### Assignment
Would you write out, exactly as they stand, all lines from the one containing "Given: Toggle Link" through the end of the listing below, and only those?

### Data for review
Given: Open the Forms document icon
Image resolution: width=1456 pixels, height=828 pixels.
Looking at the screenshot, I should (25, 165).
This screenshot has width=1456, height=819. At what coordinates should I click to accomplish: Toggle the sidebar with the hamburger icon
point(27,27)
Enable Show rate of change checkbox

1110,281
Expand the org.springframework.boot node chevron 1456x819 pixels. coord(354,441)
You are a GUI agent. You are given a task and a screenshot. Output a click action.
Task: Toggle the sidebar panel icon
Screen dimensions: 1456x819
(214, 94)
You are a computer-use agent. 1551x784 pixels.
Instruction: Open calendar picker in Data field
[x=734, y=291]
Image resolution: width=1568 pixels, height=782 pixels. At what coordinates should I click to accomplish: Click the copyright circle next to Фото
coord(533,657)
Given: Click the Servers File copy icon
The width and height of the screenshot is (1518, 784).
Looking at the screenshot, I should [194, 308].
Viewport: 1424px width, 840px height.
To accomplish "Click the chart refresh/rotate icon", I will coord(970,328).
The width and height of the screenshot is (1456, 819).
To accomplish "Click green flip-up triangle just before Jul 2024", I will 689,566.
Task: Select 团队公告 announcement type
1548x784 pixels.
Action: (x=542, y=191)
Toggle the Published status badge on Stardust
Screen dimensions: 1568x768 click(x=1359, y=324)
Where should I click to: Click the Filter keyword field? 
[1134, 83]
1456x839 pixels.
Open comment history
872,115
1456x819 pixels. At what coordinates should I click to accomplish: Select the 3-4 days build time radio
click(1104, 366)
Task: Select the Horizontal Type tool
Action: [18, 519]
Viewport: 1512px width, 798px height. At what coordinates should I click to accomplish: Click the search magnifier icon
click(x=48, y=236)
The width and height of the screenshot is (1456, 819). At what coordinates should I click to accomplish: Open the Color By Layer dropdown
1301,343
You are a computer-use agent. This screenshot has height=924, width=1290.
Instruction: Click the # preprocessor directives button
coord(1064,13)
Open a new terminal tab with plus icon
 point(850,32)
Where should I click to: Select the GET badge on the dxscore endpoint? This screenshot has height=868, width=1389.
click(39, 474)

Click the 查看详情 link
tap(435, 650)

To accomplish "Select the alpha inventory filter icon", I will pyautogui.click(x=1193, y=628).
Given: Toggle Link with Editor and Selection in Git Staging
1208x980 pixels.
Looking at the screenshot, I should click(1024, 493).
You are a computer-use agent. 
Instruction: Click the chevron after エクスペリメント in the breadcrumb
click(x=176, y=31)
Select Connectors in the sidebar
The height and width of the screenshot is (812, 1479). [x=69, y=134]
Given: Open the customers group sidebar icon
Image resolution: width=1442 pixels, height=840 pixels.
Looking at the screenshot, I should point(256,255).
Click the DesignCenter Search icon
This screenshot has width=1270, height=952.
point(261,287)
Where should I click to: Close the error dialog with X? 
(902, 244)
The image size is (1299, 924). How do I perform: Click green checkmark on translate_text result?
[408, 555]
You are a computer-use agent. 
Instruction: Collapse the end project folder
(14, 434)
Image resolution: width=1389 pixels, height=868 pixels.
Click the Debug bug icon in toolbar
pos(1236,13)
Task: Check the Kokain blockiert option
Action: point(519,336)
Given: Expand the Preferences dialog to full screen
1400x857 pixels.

### Expected output
Given: Toggle Link with Editor and Selection in Git Staging
1208x980 pixels.
Looking at the screenshot, I should click(1024, 493).
You are a computer-use agent. 
Instruction: Click the chevron after エクスペリメント in the breadcrumb
click(x=176, y=31)
Select Connectors in the sidebar
The height and width of the screenshot is (812, 1479). [x=69, y=134]
Given: Open the customers group sidebar icon
Image resolution: width=1442 pixels, height=840 pixels.
Looking at the screenshot, I should point(256,255).
Click the DesignCenter Search icon
This screenshot has width=1270, height=952.
point(261,287)
Where should I click to: Close the error dialog with X? 
(902, 244)
The image size is (1299, 924). How do I perform: Click green checkmark on translate_text result?
[408, 555]
You are a computer-use agent. 
Instruction: Collapse the end project folder
(14, 434)
Image resolution: width=1389 pixels, height=868 pixels.
Click the Debug bug icon in toolbar
pos(1236,13)
Task: Check the Kokain blockiert option
Action: point(519,336)
Given: Expand the Preferences dialog to full screen
1400x857 pixels.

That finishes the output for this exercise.